The investigational drug regorafenib (BAY 73-4506) conferred a statistically significant benefit in overall and progression-free survival in patients with metastatic colorectal cancer (mCRC) in whom no approved standard therapy was effective.
Regorafenib is an oral multikinase inhibitor of a broad range of angiogenic, oncogenic, and stromal kinases. Its safety and effectiveness were evaluated in the international phase 3 CORRECT trial, involving 760 patients with mCRC who had progressed after all approved standard therapies. Preliminary findings were presented by US principal investigator and Mayo Clinic oncologist Axel Grothey, MD, at the Gastrointestinal Cancers Symposium of the American Society of Clinical Oncology, held January 19-21 in San Francisco, California (www.asco.org/ASCOv2/Meetings/Abstracts?&vmview=abst_detail_view&confID=115&abstractID=87795).
A total of 505 study participants had been randomized to receive regorafenib plus best supportive care (BSC), with the remaining 255 assigned to placebo plus BSC. The regorafenib group exhibited a 29% increase in overall survival compared with those treated with placebo. The difference in median length of overall survival was also statistically significant: 6.5 months with regorafenib vs 5.0 months with placebo. Median progression-free survival was 1.9 months for regorafenib and 1.7 months for placebo. The most frequent grade 3+ adverse events in the regorafenib arm were hand-foot skin reaction (17%), fatigue (15%), diarrhea (8%), hyperbilirubinemia (8%), and hypertension (7%).

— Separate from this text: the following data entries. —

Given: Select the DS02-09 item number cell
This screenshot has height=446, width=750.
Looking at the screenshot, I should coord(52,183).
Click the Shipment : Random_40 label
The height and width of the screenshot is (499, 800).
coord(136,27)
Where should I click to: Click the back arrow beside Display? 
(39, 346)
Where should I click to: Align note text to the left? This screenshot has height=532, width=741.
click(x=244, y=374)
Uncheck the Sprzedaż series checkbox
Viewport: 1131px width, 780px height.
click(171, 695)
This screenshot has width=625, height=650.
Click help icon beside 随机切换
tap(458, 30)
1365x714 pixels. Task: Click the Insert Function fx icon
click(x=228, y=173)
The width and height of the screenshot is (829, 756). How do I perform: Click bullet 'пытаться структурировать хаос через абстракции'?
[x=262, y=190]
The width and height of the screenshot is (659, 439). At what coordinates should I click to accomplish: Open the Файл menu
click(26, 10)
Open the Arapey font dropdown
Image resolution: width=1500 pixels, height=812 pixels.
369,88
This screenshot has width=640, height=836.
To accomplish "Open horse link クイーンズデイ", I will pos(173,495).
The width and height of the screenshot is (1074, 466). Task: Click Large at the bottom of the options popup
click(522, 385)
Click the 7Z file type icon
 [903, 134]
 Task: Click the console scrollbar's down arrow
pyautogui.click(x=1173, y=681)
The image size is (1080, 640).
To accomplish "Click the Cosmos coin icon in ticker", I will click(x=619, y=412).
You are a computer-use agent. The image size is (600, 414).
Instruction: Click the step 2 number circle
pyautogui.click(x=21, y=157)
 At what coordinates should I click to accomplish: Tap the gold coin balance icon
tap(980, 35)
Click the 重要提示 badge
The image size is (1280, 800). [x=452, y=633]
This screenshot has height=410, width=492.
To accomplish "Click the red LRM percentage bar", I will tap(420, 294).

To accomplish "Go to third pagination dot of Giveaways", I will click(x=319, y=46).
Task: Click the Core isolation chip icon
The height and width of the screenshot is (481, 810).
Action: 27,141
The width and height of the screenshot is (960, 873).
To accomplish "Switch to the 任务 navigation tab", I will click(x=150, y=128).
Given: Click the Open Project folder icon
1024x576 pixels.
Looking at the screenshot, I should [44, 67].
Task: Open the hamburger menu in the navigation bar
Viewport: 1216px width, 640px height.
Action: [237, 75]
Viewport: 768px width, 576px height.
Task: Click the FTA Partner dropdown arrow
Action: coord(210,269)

Overall, regorafenib use reduced risk of death from colorectal cancer during the trial by 23%. The study was changed to unblinded status so that placebo users could be put on regoranefib.
“Patients with metastatic colorectal cancer who have failed all approved and standard therapies have a poor prognosis,” acknowledged Grothey in a statement describing his group’s findings. “This is the first and only agent in this setting that has demonstrated statistically significant overall survival benefit.”